Understanding apertures is important... just as important as understanding shutter speeds. The web and books are full of information about apertures so I have no intention of repeating what all ready has been done before. So here you will find a couple of links and a list of things you should know or go and find out about. Then some exercises that you should do.
What I recommend you should know about apertures:
- what is depth of field?
- what aperture gives you a shallow depth of field
- what aperture gives you a deep depth of field
- when using a small aperture (large f number) what is happening to the amount of light coming into your lens
- when using a large aperture (small f number) what is happening to the amount of light coming into your lens
- how does depth of field relate to your different focal length lenses? which lens has the greatest depth of field & which one has the least?

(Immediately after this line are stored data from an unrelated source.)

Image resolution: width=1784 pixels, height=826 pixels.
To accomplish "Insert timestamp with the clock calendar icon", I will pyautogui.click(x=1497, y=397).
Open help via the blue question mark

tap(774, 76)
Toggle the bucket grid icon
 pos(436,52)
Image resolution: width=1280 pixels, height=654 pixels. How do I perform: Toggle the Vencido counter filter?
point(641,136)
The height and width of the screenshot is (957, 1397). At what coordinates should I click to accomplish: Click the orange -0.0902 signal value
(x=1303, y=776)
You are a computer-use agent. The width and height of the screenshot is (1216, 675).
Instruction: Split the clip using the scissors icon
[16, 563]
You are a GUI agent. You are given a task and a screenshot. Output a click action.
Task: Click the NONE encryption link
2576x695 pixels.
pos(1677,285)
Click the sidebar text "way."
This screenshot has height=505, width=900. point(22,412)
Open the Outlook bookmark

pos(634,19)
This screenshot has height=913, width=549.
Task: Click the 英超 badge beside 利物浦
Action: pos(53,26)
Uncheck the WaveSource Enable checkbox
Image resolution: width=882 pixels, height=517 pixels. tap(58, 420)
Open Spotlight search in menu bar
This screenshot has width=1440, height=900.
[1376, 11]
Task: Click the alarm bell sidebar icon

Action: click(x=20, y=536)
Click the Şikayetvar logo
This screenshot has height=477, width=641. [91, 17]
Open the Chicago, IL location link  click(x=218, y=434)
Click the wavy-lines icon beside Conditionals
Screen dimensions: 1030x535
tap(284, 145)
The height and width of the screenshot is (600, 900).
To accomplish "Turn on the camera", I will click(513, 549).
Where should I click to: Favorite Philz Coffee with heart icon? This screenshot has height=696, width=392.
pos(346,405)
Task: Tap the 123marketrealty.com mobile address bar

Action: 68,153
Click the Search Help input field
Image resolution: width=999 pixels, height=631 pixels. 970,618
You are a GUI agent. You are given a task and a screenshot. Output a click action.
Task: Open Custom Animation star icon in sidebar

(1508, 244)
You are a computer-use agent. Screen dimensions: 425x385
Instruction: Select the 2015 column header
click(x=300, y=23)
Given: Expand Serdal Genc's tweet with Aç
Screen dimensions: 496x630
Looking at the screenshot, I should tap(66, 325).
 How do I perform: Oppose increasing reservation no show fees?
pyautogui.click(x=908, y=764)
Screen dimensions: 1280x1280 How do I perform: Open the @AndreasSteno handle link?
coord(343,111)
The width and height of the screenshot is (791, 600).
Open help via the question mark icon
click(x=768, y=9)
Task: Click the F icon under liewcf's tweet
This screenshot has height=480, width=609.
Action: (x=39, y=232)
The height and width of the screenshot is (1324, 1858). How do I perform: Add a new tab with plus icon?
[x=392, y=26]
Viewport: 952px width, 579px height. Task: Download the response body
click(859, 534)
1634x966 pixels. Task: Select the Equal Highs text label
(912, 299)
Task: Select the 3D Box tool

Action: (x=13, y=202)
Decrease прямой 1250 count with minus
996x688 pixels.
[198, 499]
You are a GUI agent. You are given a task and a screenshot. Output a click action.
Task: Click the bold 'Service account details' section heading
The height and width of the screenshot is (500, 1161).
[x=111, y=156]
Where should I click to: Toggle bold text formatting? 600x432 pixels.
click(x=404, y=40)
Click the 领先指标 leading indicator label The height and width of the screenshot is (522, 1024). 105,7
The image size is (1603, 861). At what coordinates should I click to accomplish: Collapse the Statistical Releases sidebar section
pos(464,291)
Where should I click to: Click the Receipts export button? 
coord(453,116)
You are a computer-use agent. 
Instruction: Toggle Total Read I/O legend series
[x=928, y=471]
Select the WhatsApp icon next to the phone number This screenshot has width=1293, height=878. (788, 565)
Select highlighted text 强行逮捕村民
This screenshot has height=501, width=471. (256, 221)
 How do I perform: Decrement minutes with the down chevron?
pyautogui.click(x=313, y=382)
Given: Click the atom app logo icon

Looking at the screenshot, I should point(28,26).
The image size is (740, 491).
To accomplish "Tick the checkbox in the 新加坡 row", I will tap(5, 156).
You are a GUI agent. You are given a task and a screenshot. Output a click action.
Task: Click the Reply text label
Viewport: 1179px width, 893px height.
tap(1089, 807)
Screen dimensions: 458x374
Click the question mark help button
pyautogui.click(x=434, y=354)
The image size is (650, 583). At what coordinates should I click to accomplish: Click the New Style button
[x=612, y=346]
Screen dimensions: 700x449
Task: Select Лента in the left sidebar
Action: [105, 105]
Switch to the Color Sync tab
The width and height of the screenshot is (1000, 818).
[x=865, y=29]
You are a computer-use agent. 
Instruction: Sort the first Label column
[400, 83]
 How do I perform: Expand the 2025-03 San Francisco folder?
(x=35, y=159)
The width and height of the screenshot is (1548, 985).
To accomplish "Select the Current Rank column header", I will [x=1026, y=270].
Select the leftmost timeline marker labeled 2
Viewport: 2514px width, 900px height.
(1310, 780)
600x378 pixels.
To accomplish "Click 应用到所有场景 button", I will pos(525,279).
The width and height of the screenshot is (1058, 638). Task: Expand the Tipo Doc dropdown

- what aperture gives you the sharpest photographs for each of your lenses (if you have zooms this changes with the amount of zoom)
- what does bokeh mean?
- which of your lenses has the most beautiful bokeh?
- in the newspaper press film photographer days the saying to the photographer was "f8 and be there", why do you think they said this?
- what is the "sunny 16 rule" - what does that tell you?
- what is diffraction? can you see it on any of your photographs? what f stop does it start?
- what is the hyperfocal distance? how do you use hyperfocal distance in your photography? how do you calculate hyperfocal distances?
- for advanced photographers: what is the circle of confusion?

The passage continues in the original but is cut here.